# Tips on starting a commercial kitchen



## eliserd (Nov 26, 2011)

Hi, Ive just recently started looking into starting a commercial kitchen. This would be a place I would mainly rent out to small food businesses/individuals & would be able to use for my own food projects. However, I'm having a hard time figuring out a general start-up cost and what all I would need. Also, would it be easier/cheaper to find a place that would already have a lot of the equipment (hoods, etc) or find a place (ie. big empty warehouse) & renovate it? I imagine it would be easier to find somewhere already set up, but aside from restaurants, which would likely be too small, I'm not sure what type of building I would be looking for. Any ideas or tips would be greatly appreciated. Oh and I'm looking at doing this in the Clay County or Duval County areas of Florida.


----------



## foodpump (Oct 10, 2005)

Don't focus on the equipment, focus on the infrastructure.

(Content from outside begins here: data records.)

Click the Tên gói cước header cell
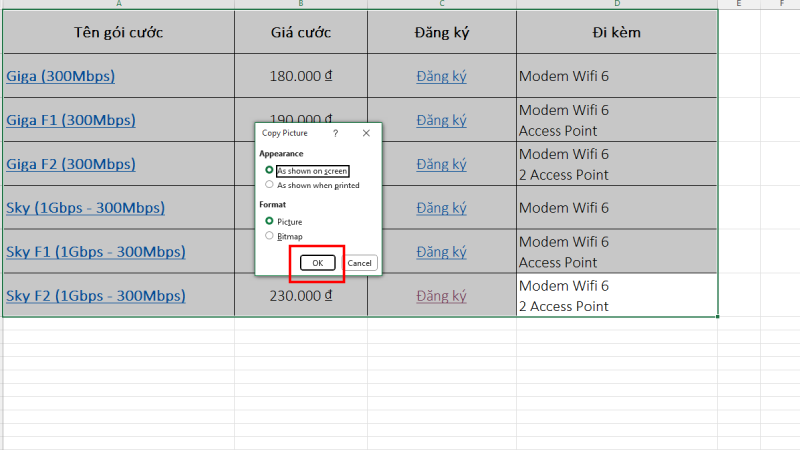tap(118, 33)
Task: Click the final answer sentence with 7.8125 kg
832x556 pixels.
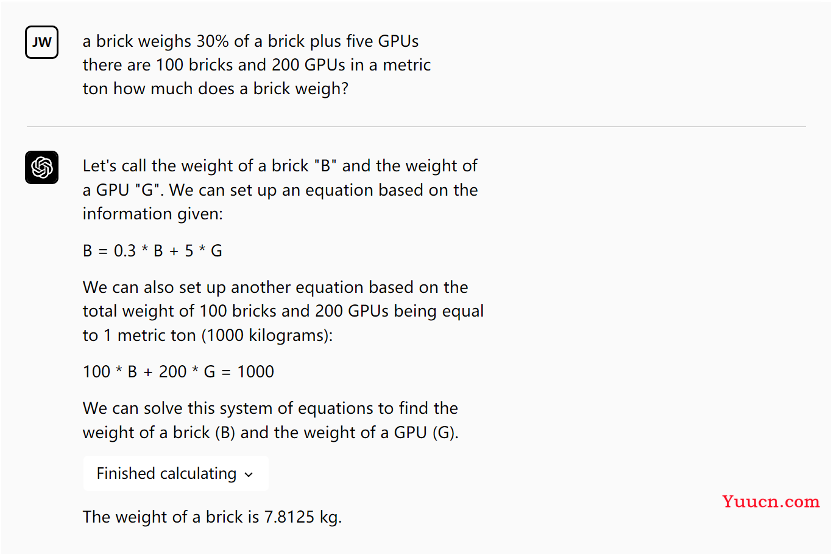Action: click(x=212, y=517)
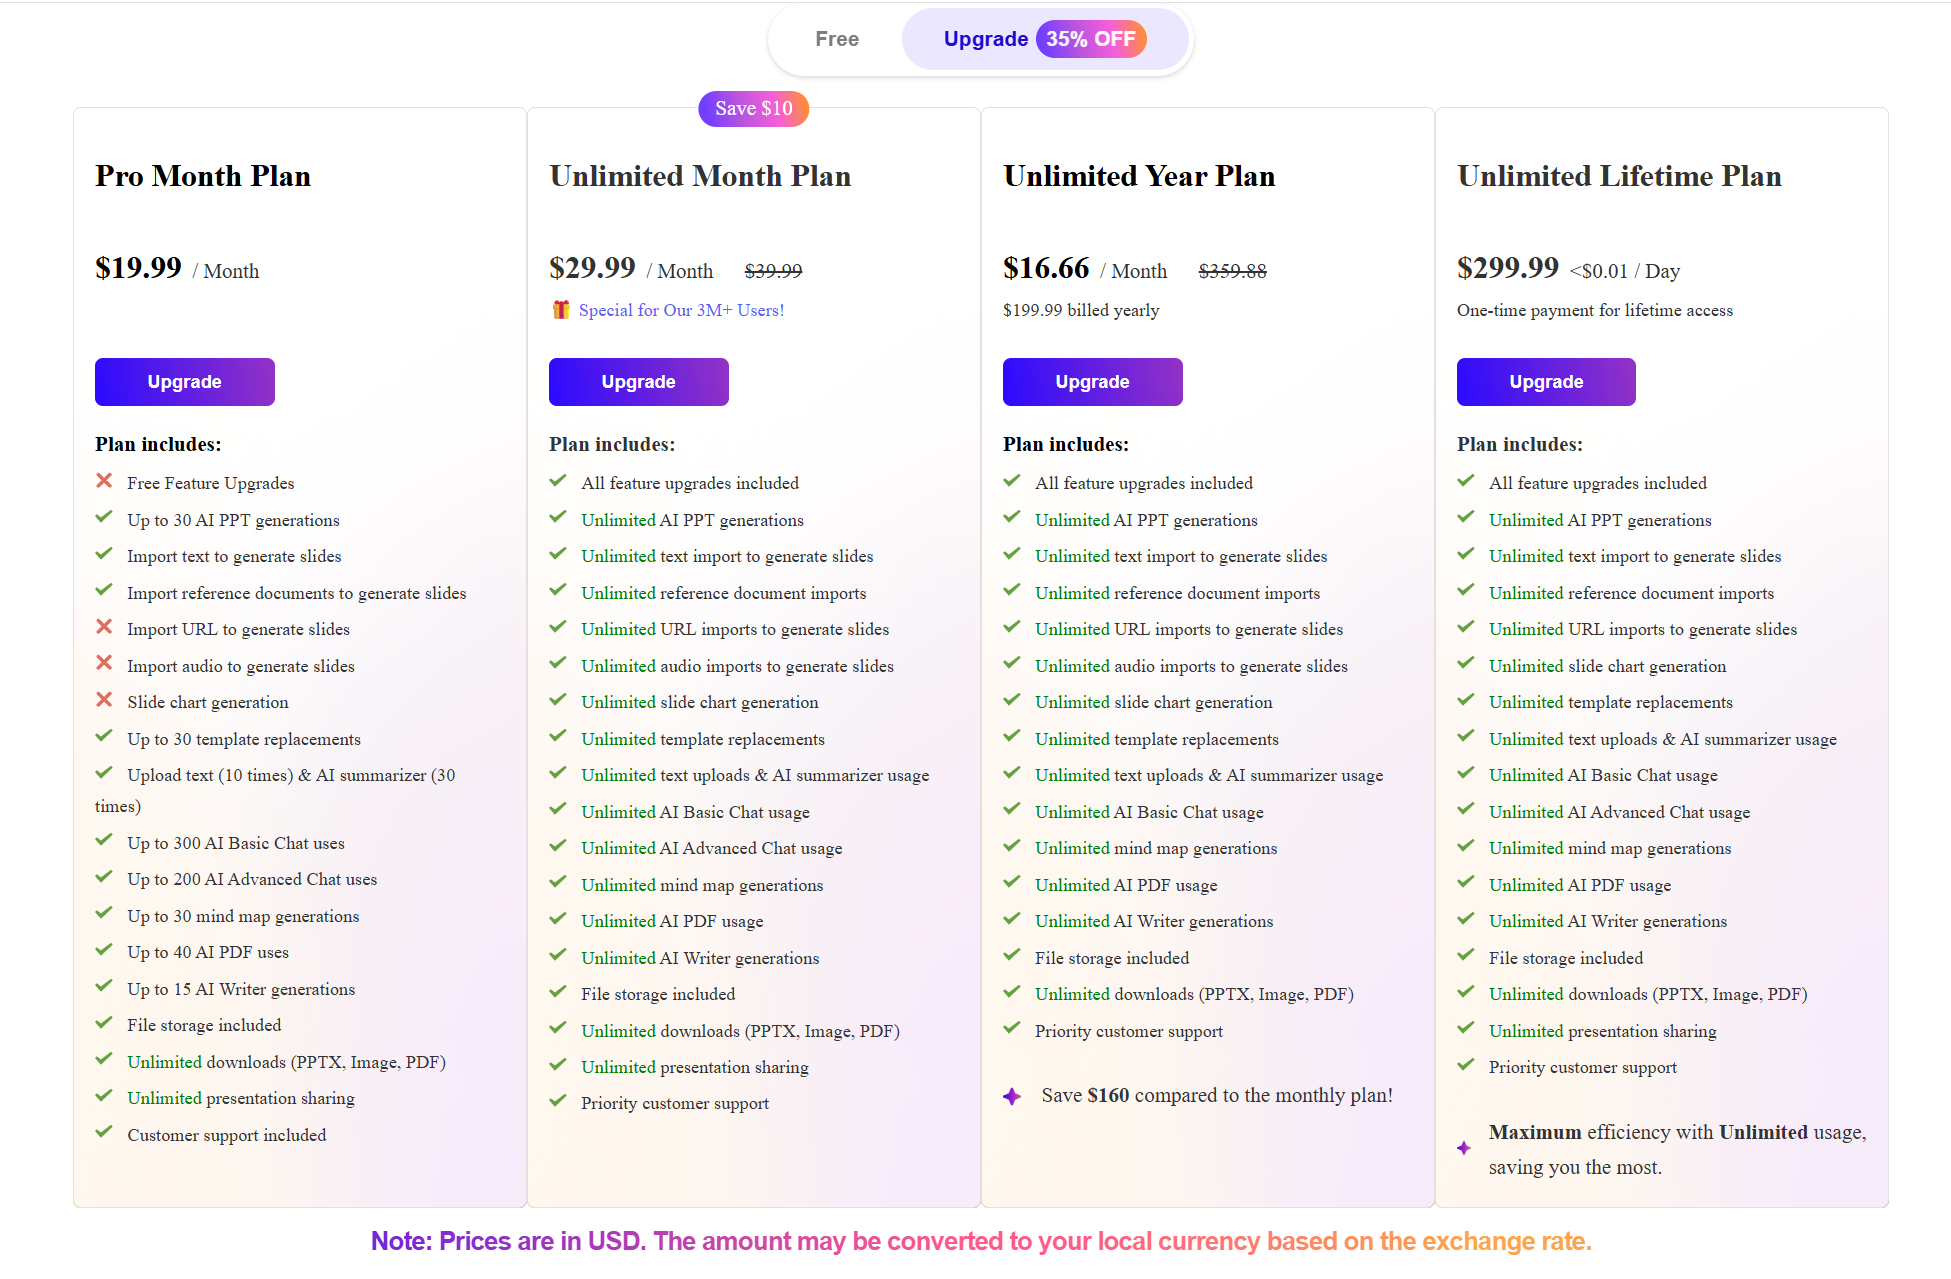Click Upgrade under Unlimited Lifetime Plan
Screen dimensions: 1951x1279
tap(1546, 381)
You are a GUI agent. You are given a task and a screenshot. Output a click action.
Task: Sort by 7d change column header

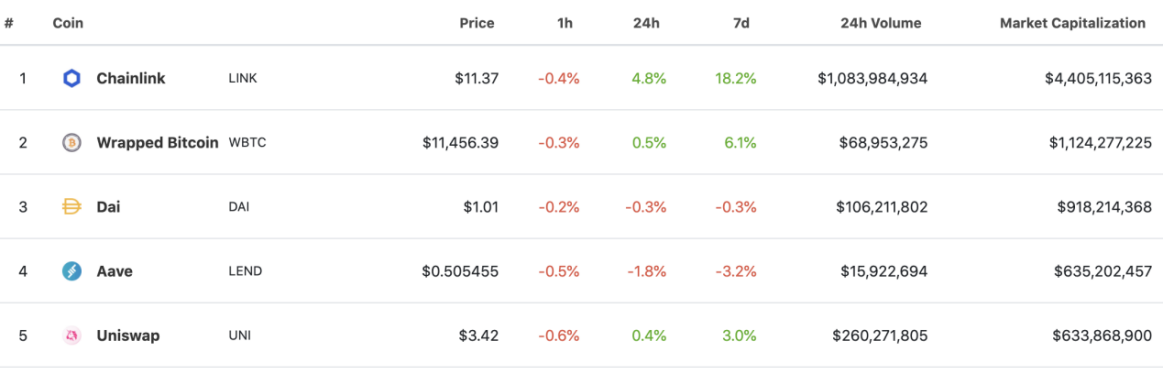pyautogui.click(x=741, y=23)
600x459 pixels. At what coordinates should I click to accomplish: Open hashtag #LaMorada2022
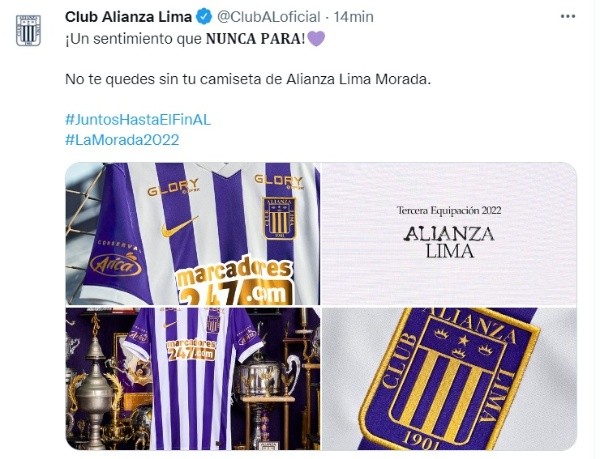[122, 140]
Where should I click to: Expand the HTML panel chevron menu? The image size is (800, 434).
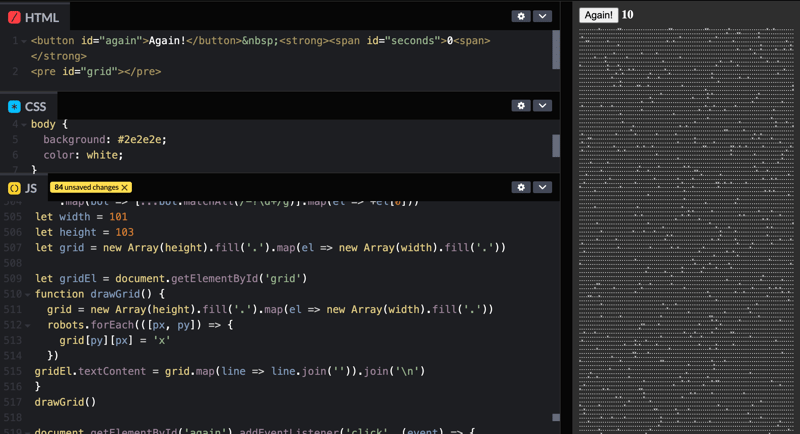542,17
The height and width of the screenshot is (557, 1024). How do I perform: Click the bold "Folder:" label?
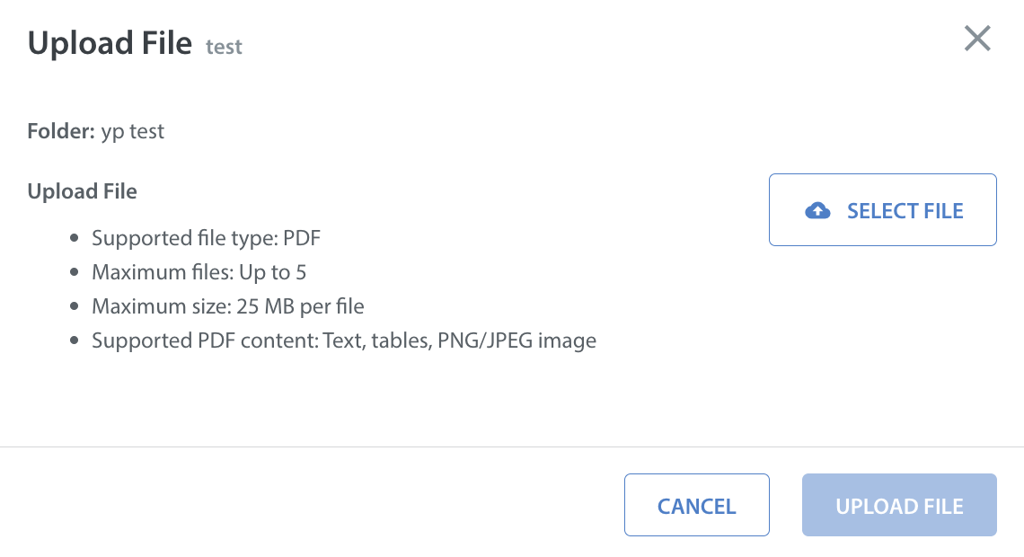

9 times out of ten it is easier and cheaper to start with an old restaurant.  The infrastructure and permits are in place.

Go to your municipal office and find out what they want. Health codes, plumbing codes, electrical codes, etc. all vary greatly from one municiplaity to another


----------



## scubadoo97 (Nov 7, 2011)

While this is certainly true an old restaurant needed a good location and that going to cost you in rent unless you own the property.  Setting up an industrial kitchen in an industrial center were location isn't paramount  will save you some $.  Set up shouldn't be that big of a problem in a big open space.


----------



## foodpump (Oct 10, 2005)

Scubadoo97 said:


> While this is certainly true an old restaurant needed a good location and that going to cost you in rent unless you own the property. Setting up an industrial kitchen in an industrial center were location isn't paramount will save you some $. Set up shouldn't be that big of a problem in a big open space.


Used hood: $1,000/ linear foot

Shaftwork, extraction fans,make up air fans and a/c / heating unit, from $10,000 to the sky's the limit depending on lenght of shaft, fire rating of materials in the area, etc.

Fire supression system: Minimum of 4 grand, depending on configuration of burner units

Grease trap, $1,000. Installation, and plumbing work?

Electrical: Minimum of 200 amp, 3 phase. Can existing service be upgraded?

Gas: 1 lb line, can existing 1" line be upgraded?

Cielings & Floors: Smooth, crack and crevice free, easy to clean. Upgrade to this standard?

Ideal location to mount compressor units for refrig/freezer?

Decent loading/parking facilities?

Suspended cieling? Cost of re-locating sprinkler heads?

Heating/a/c for the kitchen?

Zoning/permits for food production facilitiy????

9 times out of 10, it is cheaper to find and existing place and bring it up to code.


----------



## scubadoo97 (Nov 7, 2011)

You make a good argument for an existing restaurant


----------



## scubadoo97 (Nov 7, 2011)

You make a good argument for an existing restaurant.


----------